These entries are from Henry S Rodgers’ www.lastusas.com

((Dad’s web page no longer exists)Brian)

Journal – June 2001

Most of these entries were originally Journal entries

This File explores the relationship between Ranch Life and my other interests.

I have a multitude of interests – Ranch Management being only one of many.

Jack thinks that the things we have learned about forest management are valuable – that we should be reporting on what we have discovered and otherwise learned about those problems. This I have tried to do in this book. But the shin bone is connected to the knee bone, so there may be some relationship of this book and the following scattered thoughts.

These old entries are some of the things that got lost in the shuffle, or never seemed pertinent. They are in this book for what they are worth.

6/3/01 – On 6/5/01 Clara and I will have been married 58 yrs. That seems like more than our share. Why am I still here? I have no doubt that getting ahold of my emotional health was a major factor. People who are angry all the time do not live to be old. People who are fault-finders do not live to be old.

Being interested in things was another factor. (Of course, we have to avoid being hit by a fatal illness, or a car, or a bullet.) I have always been interested in a variety of things. Right now, my interests include

Forest Management.

The whole field of Forest Management is vast, but important.

We realize that what Las Tusas Ranch does is only a drop in the bucket.
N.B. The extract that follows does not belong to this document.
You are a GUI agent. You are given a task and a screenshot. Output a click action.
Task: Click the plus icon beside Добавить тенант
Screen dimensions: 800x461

We try to see what problems lie ahead.

Travis is interested in a variety of things including forest management. I am happy that he is, and have dumped on him some of the forest management problems I see. Two facts are primary: 1. The devastating forest-fires, and 2. The energy crunch. My proposed solutions: 1. Harvest as much of the forest products each year as is ecologically sound, and 2. Use all scrap produced in the production of energy.

Right now, we are pruning and thinning primarily for fire protection. We have been burning the slash (as long as it was safe to do so), even though we realize that such burning is a monumental waste of energy, and a source of CO2 that isn’t doing the planet any good.

A more sensible way to dispose of slash is to put it through a chipper to reduce its bulk, and then put it in a land-fill somewhere. Mike and Mona use it in their parking area. It is also good for weed control, in fact it kills most plants. The Asplund Fiber Co. and others have been using these chips for years. Asplund has been converting the chips to paper for use as tar-paper, pitch-saturated soil pipe, and other useful products. When we run out of petroleum, we may return to this technology.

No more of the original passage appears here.